Los que acuden con regularidad a misa los domingos saben que, durante la Liturgia de la Palabra, tras la primera lectura y antes de la segunda, se recita un salmo en el que quien dirige la oración reclama a la asamblea que repita una frase entre estrofa y estrofa. Al cuarto domingo de Cuaresma le corresponde el número 136 (137 en la numeración hebrea), conocido como la balada del desterrado, y lo que los fieles corean es: «que se me pegue la lengua al paladar si no me acuerdo de ti».
Uno de esos domingos, hace muchos años, cierto amigo, hombre de fe, permaneció mudo a mi lado cuando llegó ese momento. Al salir me explicó que nunca rezaba ese salmo, por si acaso se cumplía. No tengo muy claro que hubiera entendido bien el sentido profundo de la oración; es lo que tienen los asuntos de la religión, que no pueden tomarse a la ligera y su comprensión, muchas veces, requiere algo más que la fe del carbonero.
Desde el punto de vista de cualquiera que no tenga un par de cursos de Teología –condición que cumple la mayoría de la población–, y si lo piensa usted bien, se trata de una oración peligrosa. Habida cuenta de que todos somos pecadores, no parece buena idea ir pidiendo al Altísimo que nuestra lengua quede adherida al paladar si no nos acordamos de Sion. No conviene banalizar los ruegos.
Pero no pretendo adentrarme en la fe de cada cual ni en sus costumbres dominicales; escribo esta reflexión pensando en todas esas personas que lidian cada día con lo suyo y apelo a mis semejantes que, como yo, confían en que aquellos a quienes han votado actúen con la preparación, la capacidad y el respeto que exige lo común.
A lo largo de este año que empieza, quienes aspiran a ponerse al frente de ese encargo se irán sometiendo al escrutinio público con el fin de ganarse un escaño en las distintas asambleas que se reparten por esta antigua nación. Desde ahora y hasta entonces recorrerán los caminos y predicarán desde todo púlpito disponible la biblia laica de su apolillado argumentario.
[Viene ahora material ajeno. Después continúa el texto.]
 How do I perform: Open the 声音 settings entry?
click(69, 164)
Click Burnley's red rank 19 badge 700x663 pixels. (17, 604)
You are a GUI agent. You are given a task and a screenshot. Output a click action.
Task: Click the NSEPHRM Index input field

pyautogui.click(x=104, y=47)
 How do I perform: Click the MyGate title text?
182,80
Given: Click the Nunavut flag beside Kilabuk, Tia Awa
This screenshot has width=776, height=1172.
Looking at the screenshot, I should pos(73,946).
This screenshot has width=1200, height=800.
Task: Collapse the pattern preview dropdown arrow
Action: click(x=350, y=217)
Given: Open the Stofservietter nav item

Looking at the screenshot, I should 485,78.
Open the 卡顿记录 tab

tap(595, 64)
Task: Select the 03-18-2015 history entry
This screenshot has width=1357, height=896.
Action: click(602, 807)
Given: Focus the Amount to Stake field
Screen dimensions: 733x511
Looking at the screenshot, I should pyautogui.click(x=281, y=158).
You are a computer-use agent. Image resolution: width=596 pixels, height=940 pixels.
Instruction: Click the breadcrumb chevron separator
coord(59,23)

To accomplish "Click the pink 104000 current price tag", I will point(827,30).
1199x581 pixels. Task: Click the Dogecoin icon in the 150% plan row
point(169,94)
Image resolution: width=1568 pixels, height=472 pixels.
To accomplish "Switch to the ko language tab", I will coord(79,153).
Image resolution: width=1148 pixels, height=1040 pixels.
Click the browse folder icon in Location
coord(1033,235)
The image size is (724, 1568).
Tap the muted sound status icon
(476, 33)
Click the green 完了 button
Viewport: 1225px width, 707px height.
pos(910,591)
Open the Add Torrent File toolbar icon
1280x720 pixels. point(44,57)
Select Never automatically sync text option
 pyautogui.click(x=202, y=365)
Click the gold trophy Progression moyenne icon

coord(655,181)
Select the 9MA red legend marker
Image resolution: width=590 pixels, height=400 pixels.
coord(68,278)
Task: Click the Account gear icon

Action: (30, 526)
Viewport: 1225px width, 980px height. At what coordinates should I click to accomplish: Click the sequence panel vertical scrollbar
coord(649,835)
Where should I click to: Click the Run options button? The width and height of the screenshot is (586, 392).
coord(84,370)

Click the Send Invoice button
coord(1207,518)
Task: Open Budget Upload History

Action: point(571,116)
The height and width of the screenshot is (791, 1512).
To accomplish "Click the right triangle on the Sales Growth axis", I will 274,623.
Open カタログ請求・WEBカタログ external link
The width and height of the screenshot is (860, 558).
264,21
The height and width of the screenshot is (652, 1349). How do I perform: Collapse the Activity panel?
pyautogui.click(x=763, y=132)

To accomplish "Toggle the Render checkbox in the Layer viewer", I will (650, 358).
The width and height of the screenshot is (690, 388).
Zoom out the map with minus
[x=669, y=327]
Tan viejo como el salmo 69, en el que puede leerse: «Impútales una culpa tras otra, no los declares inocentes; bórralos del Libro de la Vida, que no sean inscritos con los justos»; o el 35, donde encontramos frases como: «Que los sorprenda un desastre imprevisto; que sean atrapados por sus propias redes y caigan en la fosa que ellos mismos cavaron»; o el 109, que nos dice: «Que se ponga contra él a un impío y tenga un acusador a su derecha; que salga condenado del juicio y su apelación quede frustrada. Que sean pocos sus días y que otro ocupe su cargo». Prometo que no me lo estoy inventando, busque esos salmos si no me cree.
Así proferirán imprecaciones contra los malvados en una liturgia repetida en la que las asambleas corearán consignas y aplaudirán a los nuevos evangelistas que piden el voto para alcanzar el trono por el que compiten.
Vale, me bajo del presbiterio, que me he venido arriba. Pero es que me enerva un poco ver cómo muchos se dejan engañar por artimañas tan evidentes, por estrategias que no son más que un mal remedo de la historia más antigua. Me duele en el alma comprobar cómo se recurre a tretas de trilero para encandilar a la audiencia, sin referencia alguna a las cosas de comer.
Permítame un ruego más: que los oídos se agudicen, que la mente pueda discernir y que sepamos encontrar la voz de los que predican menos y ofrecen más, para poner nuestro futuro en manos, si no de un arcángel, al menos de alguien honesto que se sepa tan pecador como el resto. ¡Líbranos, Señor, del político infalible!
Entre tanto, si lo de «que se le pegue la lengua al paladar» les sucede a los que nos aturden con su hueca verborrea, aunque sea por un ratito, bienvenido sea ese descanso que nos llevamos por delante.
¡Que tenga usted un muy feliz y próspero 2026!